- [Work to complete]: Beneath this instruction is a listing. Transcribe from it only the stretch from the line with "Task: Select the" through the line with "Task: Open the 首页 menu item", both end lines included, exactly as written.

- [Material for this exercise]:
##############################
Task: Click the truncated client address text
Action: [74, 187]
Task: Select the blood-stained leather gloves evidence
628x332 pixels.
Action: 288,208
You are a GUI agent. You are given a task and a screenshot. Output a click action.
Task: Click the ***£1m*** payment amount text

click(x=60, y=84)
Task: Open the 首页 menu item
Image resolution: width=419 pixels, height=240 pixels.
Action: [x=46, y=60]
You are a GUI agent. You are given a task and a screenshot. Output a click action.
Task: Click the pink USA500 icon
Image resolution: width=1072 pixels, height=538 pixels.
##############################
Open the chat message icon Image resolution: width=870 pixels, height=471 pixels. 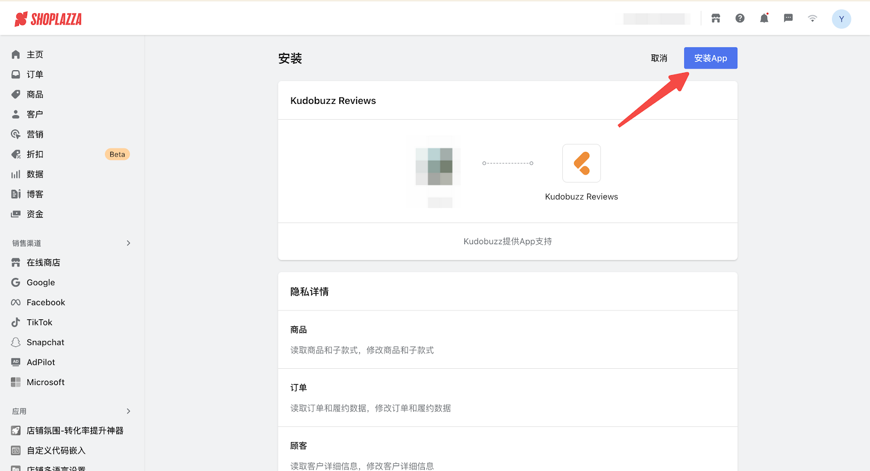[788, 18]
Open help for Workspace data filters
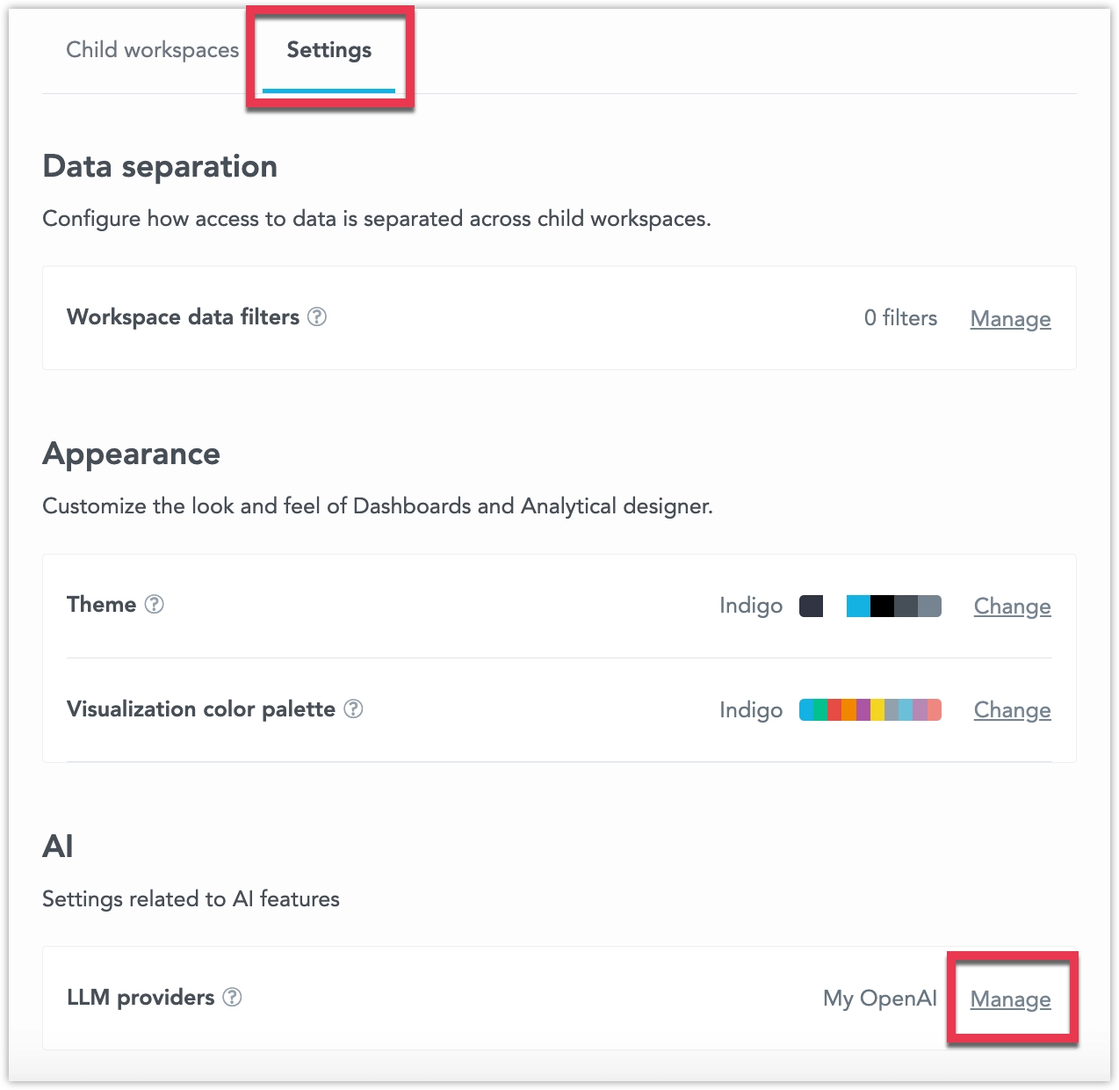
##############################
- [Completed task]:
Task: Select the blood-stained leather gloves evidence
628x332 pixels.
Action: 288,208
You are a GUI agent. You are given a task and a screenshot. Output a click action.
Task: Click the ***£1m*** payment amount text

click(x=60, y=84)
Task: Open the 首页 menu item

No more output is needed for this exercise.